Jessica Bateman is an award-winning investigative reporter, narrative feature writer and audio documentary maker based in Berlin, Germany. Her longform work explores issues of gender, extremism, faith and belief systems around the world and she's been published in The Guardian, the BBC, The Economist 1843, The Washington Post, Wired, POLITICO Magazine, Foreign Policy, The New Republic, The Nation and many more. She also currently covers Germany for Hyphen Online, a new publication focused on issues important to Muslims around Europe, and teaches International Journalism at the Council on International Education Exchange, Berlin.

In May 2025 she won the European Press Prize Distinguished Reporting Award for her POLITICO Magazine feature about the lasting trauma of Greece's post-civil war black market baby trade and the role Western foreign policy played in this. Other recent projects include a feature about LGBTQ faith communities in the US south, which appeared on the cover of The Washington Post's style section, and a multi-country investigation into how anti-abortion activists export their tactics overseas for The New Republic.

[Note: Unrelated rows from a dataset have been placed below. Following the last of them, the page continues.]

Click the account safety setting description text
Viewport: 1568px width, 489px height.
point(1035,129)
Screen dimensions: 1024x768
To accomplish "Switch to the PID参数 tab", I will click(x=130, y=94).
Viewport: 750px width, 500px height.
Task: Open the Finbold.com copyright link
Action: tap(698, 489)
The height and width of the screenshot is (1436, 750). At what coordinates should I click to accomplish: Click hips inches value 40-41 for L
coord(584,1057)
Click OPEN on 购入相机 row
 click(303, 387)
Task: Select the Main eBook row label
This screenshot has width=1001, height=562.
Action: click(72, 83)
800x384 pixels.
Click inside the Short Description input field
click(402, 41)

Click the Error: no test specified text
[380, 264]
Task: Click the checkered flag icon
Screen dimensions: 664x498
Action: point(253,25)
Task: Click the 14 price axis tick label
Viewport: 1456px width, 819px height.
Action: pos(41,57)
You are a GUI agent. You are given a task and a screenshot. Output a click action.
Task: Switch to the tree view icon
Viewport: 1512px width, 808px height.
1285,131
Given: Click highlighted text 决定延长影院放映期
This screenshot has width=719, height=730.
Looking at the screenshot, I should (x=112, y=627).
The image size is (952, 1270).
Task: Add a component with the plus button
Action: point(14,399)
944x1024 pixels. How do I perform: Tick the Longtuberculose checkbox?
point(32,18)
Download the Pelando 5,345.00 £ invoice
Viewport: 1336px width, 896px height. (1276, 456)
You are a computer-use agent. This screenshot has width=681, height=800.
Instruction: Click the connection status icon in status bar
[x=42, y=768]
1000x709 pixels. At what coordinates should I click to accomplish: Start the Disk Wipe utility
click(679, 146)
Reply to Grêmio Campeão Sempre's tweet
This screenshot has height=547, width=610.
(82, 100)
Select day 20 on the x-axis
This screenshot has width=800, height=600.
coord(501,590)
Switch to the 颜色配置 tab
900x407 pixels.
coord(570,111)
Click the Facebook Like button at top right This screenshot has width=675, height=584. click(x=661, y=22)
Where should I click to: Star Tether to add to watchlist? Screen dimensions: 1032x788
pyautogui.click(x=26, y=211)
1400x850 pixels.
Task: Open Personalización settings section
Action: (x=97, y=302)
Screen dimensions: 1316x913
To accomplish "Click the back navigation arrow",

Previously, she was part of the award-winning team that made the BBC World Service investigative series The Anti-Vax Files and The Denial Files. She has also worked as a foreign correspondent in Greece, Germany and the Balkans, covering everything from immigration and overtourism to archeological discoveries, and in 2020 she was lead editor on European collaborative journalism project Summer of Solidarity, commissioning and editing feature stories from around the continent. She has discussed her reporting on BBC World News, BBC Radio 4’s World at One, James O’Brien on LBC, and on Slate’s Outward podcast.